What is a Deed?
Several types of property deeds are legally valid in the State of Texas. Which type of deed should you create when you sell a property? Which type of deed should you expect when you buy a property? Your first step should be discussing the matter with a Waco estate planning attorney.
A deed is a written document that conveys the legal title to real property. When you sell a property, you usually create a new deed as written proof that you have transferred your ownership rights – your “title” – to someone else. However, not all deeds are alike.
The only way that a buyer takes title to a property is through a deed, but there are several types: for example, “lady bird” deeds and “quitclaim” deeds are two different deeds that accomplish different things. How are lady bird and quitclaim deeds similar? How do they differ? What else should you know about lady bird and quitclaim deeds?
What Makes a Deed Valid in Texas?
Usually, a deed is a document that conveys “title,” the actual ownership of a property. The deed itself is a legal document; title is the legal right of ownership conveyed by the deed.
To be valid under Texas law, deeds must:
- be put in writing
- be signed by the seller (called the “grantor”)

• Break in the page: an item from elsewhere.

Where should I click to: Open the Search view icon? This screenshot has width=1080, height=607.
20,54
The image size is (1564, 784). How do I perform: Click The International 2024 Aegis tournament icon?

- clearly state any intent to transfer the property
- designate the buyer (called the “grantee”) by name
- include the property’s legal description
- be sent by the grantor and received by the grantee
How Do Lady Bird Deeds Work?
A lady bird deed – a revocable deed that retains a life estate – can give the owner of a property considerable advantages. He or she (the grantor) may transfer the ownership of a property to another party (the grantee) while retaining the lifelong right to reside on, use, or sell the property.
With a conventional life estate deed, as the estate’s holder and grantor, you owe the grantee a duty to maintain the property’s value, and you may not:
- mortgage or sell the property unless the grantee consents
- designate another grantee without the current grantee’s consent
- unilaterally rescind the grantee’s remainder interest and cancel the deed
However, unlike life estate deeds, lady bird deeds may be revised or even revoked by the grantor at any time and without the consent of the grantee. If a grantor did not transfer the property, it passes to the grantee upon the grantor’s death – with no probate court interference.
What Are a Lady Bird Deed’s Disadvantages?
Some title companies in Texas may require signatures of the beneficiaries, when selling a home that has a lady bird deed on it. This is not the way it should work, based on the nature of the Lady Bird Deed, but does occasionally happen. This can often be circumvented, by using a more agreeable title company.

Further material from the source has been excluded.